>>

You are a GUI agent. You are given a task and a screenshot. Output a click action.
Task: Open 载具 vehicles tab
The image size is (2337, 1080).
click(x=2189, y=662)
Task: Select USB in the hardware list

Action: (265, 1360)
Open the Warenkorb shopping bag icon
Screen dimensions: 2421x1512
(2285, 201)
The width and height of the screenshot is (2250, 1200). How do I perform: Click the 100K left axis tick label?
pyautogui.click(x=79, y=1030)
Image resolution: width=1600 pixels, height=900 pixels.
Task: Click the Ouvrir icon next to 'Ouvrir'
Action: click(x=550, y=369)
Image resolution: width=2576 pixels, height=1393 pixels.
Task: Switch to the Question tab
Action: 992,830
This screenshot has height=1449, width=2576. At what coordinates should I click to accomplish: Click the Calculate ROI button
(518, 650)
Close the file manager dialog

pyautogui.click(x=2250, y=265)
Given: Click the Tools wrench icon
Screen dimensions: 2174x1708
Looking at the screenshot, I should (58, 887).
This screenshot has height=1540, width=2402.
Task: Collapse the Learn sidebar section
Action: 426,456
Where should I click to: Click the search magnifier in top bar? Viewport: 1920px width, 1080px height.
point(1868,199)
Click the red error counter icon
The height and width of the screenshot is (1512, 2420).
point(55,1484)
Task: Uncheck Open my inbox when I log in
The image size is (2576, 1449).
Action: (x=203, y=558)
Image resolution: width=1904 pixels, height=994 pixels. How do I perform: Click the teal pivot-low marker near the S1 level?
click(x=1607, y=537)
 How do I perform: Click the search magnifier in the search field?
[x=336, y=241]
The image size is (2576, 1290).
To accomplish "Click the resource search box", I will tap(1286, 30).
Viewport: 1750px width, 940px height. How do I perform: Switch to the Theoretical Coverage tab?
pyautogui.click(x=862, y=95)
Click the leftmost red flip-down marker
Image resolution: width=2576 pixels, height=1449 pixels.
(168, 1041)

<<

### What this task involves
The first line of the listing above through the line containing "Task: Uncheck Open my inbox when I log in": print exactly that, both ends included.

### Exercise answer
You are a GUI agent. You are given a task and a screenshot. Output a click action.
Task: Open 载具 vehicles tab
The image size is (2337, 1080).
click(x=2189, y=662)
Task: Select USB in the hardware list

Action: (265, 1360)
Open the Warenkorb shopping bag icon
Screen dimensions: 2421x1512
(2285, 201)
The width and height of the screenshot is (2250, 1200). How do I perform: Click the 100K left axis tick label?
pyautogui.click(x=79, y=1030)
Image resolution: width=1600 pixels, height=900 pixels.
Task: Click the Ouvrir icon next to 'Ouvrir'
Action: click(x=550, y=369)
Image resolution: width=2576 pixels, height=1393 pixels.
Task: Switch to the Question tab
Action: 992,830
This screenshot has height=1449, width=2576. At what coordinates should I click to accomplish: Click the Calculate ROI button
(518, 650)
Close the file manager dialog

pyautogui.click(x=2250, y=265)
Given: Click the Tools wrench icon
Screen dimensions: 2174x1708
Looking at the screenshot, I should (58, 887).
This screenshot has height=1540, width=2402.
Task: Collapse the Learn sidebar section
Action: 426,456
Where should I click to: Click the search magnifier in top bar? Viewport: 1920px width, 1080px height.
point(1868,199)
Click the red error counter icon
The height and width of the screenshot is (1512, 2420).
point(55,1484)
Task: Uncheck Open my inbox when I log in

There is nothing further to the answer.